Quincy: #1 I look at reach. We don’t compete with Fox…we compete with Lonelygirl. In the Internet world, you have a lot more competitors. #2 I care a lot about “new content.” Regurgitated TV and film aren’t going to cut it.
Mike: The two areas: #1 we are incredibly bullish on video on the Internet. That’s going to be about the user experience, great content and new types of applications. The #2 area is international. It’s clear to us. There are new types of content that only work in some regions of the world, and also mobile.
Audience: What’s your critique of the Skype/eBay deal?
Mike; It was a lot of money. What you read is that it’s driving a new vertical business for them. But I wouldn’t underestimate Meg Whitman and eBay.
Rafat: How long can Facebook hold on?
Quincy: Facebook is a CMO’s dream. It’s very sticky. Also, the reason why these next generation communities are so important to media players is that they’re build AROUND media, but they don’t INCORPORATE professional media.
Esthr: This is interesting. We used to talk about IPOs. Now, everything we’re talking about is a company being acquired by someone bigger.
Staci: Have some companies taken too much funding?
Mike: Yes. You see some of these later stage financings, and the valuations are crazy. Some of these later rounds where they don’t need the money, they take the round, then it limits their options.
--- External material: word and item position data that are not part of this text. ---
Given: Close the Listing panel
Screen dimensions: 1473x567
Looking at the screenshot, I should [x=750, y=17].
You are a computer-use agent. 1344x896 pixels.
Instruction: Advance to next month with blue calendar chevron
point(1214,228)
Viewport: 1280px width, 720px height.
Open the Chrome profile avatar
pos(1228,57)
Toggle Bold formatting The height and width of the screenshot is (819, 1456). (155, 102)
Jason: Sometimes, though, the VCs are running the show.
Rafat: Jason, for $50MM more, Myspace would have been part of MTV. How would things be different today?
Jason: I don’t know? They’d (MTV) have to invest in it, they’d have had to get behind it. Newscorp did a great job, and let the original owners do what they had to do. You know, if I was 8 feet tall, I’d play basketball. Newscorp was a model…you help, but you get out of the way.
Esthr: I think the best place from M&A guys to come from is HR. And they never do.